1862-2012, 150 Years ago the Civil War was well underway. Check out these new books.
by Winston Groom
In the spring of 1862, many Americans still believed that the Civil War, "would be over by Christmas." The Battle of Shiloh would singlehandedly change the psyche of the military, politicians, and American people--North and South--about what they had unleashed by creating a Civil War. In this gripping telling of the first "great and terrible" battle of the Civil War, Groom describes the dramatic events of April 6 and 7, 1862, when a bold surprise attack on Ulysses S. Grant's encamped troops and the bloody battle that ensued would alter the timbre of the war.
Civil War Sketch Book: Drawings from the Battlefront
by Harry L. Katz; Vincent Virga; Alan Brinkley
Illustrators such as Winslow Homer and Thomas Nast created for the American public some of the most important and lasting images of the Civil War. The 250 illustrations collected here span different battlefields and represent priceless artifacts from our nation's greatest conflict.
The Civil War: the Second Year Told by Those Who Lived It: Told by Those Who Lived It
by Stephen Sears, (Editor)
This volume that traces events from January 1862 to January 1863, an unforgettable portrait of the crucial year that turned a secessionist rebellion into a war of emancipation. Including eleven never-before- published pieces by more than eighty participants and observers.
Decided on the Battlefield: Grant, Sherman, Lincoln and the Election Of 1864
by David Johnson
Due to the public's anger over the disastrous course of the Civil War, even Lincoln himself believed he would lose the election for his second term in office. His opposing candidate, George B. McClellan, planned to end the war by allowing the South to split off from the Union. This detailed narrative account for history buffs and general readers investigates the critical factors that influenced the election's outcome.

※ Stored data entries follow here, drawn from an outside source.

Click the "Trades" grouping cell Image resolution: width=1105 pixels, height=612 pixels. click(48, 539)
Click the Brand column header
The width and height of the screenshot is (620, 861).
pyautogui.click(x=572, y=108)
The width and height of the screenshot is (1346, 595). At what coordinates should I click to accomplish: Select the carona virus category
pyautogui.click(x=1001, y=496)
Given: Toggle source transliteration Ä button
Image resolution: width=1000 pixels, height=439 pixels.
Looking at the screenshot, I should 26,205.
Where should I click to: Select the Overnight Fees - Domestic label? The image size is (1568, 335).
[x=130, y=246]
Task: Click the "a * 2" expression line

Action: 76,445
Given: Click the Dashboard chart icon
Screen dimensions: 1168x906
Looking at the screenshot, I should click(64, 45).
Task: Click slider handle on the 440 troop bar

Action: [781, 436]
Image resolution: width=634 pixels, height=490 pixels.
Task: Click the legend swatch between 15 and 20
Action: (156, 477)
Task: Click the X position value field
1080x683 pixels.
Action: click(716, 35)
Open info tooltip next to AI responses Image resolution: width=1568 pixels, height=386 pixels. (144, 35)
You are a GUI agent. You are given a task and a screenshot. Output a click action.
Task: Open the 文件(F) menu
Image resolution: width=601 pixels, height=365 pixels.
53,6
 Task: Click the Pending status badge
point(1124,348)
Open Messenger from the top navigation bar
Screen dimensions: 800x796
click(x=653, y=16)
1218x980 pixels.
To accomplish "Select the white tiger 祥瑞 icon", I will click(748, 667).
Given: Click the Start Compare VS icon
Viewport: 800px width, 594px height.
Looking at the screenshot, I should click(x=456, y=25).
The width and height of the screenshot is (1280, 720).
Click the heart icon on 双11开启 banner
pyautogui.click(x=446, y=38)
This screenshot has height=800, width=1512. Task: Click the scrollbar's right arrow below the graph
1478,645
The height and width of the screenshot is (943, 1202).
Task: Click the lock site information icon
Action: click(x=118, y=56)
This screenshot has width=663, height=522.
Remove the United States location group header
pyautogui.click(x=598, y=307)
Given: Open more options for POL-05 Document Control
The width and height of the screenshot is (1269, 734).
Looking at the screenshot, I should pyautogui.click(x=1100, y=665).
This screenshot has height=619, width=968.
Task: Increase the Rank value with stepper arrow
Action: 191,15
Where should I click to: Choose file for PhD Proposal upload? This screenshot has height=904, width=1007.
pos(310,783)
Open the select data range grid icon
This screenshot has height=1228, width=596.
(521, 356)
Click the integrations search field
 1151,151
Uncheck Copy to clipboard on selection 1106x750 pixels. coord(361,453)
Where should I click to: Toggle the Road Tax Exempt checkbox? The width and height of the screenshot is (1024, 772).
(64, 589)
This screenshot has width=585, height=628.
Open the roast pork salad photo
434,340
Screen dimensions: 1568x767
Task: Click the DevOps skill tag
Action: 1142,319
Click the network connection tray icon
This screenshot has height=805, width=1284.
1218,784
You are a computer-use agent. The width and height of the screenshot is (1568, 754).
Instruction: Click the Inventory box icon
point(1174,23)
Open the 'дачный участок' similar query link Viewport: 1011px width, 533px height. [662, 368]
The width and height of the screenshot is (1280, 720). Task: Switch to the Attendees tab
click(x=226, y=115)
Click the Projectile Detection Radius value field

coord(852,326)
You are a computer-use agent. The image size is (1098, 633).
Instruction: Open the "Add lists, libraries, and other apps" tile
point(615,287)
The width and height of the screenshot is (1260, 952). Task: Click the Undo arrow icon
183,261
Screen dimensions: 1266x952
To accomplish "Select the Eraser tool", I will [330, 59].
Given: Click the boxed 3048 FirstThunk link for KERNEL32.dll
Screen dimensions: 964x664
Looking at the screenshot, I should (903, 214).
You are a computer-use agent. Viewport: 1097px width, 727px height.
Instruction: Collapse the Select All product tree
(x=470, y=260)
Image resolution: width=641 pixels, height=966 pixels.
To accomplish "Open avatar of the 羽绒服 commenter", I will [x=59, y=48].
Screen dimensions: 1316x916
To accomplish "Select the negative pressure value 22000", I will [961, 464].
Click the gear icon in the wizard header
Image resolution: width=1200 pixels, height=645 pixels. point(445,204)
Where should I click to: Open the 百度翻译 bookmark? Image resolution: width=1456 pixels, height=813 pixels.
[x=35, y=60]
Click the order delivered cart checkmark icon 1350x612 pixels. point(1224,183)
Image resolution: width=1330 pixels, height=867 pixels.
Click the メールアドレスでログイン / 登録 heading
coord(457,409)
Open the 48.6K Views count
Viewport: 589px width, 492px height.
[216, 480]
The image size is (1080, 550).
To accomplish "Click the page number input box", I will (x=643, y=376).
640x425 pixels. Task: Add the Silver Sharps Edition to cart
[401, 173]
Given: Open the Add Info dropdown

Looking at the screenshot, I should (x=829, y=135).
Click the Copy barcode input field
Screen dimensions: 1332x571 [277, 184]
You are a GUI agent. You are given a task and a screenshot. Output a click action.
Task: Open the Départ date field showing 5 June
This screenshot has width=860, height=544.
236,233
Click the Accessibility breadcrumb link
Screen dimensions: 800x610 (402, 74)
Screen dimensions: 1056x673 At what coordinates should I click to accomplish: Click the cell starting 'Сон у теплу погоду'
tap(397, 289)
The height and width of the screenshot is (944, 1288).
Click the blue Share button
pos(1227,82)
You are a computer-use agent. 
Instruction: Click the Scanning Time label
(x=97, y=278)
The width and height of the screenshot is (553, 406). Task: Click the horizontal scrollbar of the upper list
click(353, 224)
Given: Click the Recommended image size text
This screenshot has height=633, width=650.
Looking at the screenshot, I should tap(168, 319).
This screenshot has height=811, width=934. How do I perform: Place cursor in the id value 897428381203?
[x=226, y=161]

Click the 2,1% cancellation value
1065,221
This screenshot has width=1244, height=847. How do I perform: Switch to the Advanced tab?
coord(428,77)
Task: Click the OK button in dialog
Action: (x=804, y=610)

Fateful Lightning: A New History of the Civil War and Reconstruction
by Allen C. Guelzo
Allen C. Guelzo offers a marvelous portrait of the Civil War and its era, covering not only the major figures and epic battles, but also politics, religion, gender, race, diplomacy, and technology. And unlike other surveys of the Civil War era, it extends the reader's vista to include the postwar Reconstruction period and discusses the modern-day legacy of the Civil War in American literature and popular culture. Guelzo also puts the conflict in a global perspective, underscoring Americans' acute sense of the vulnerability of their republic in a world of monarchies.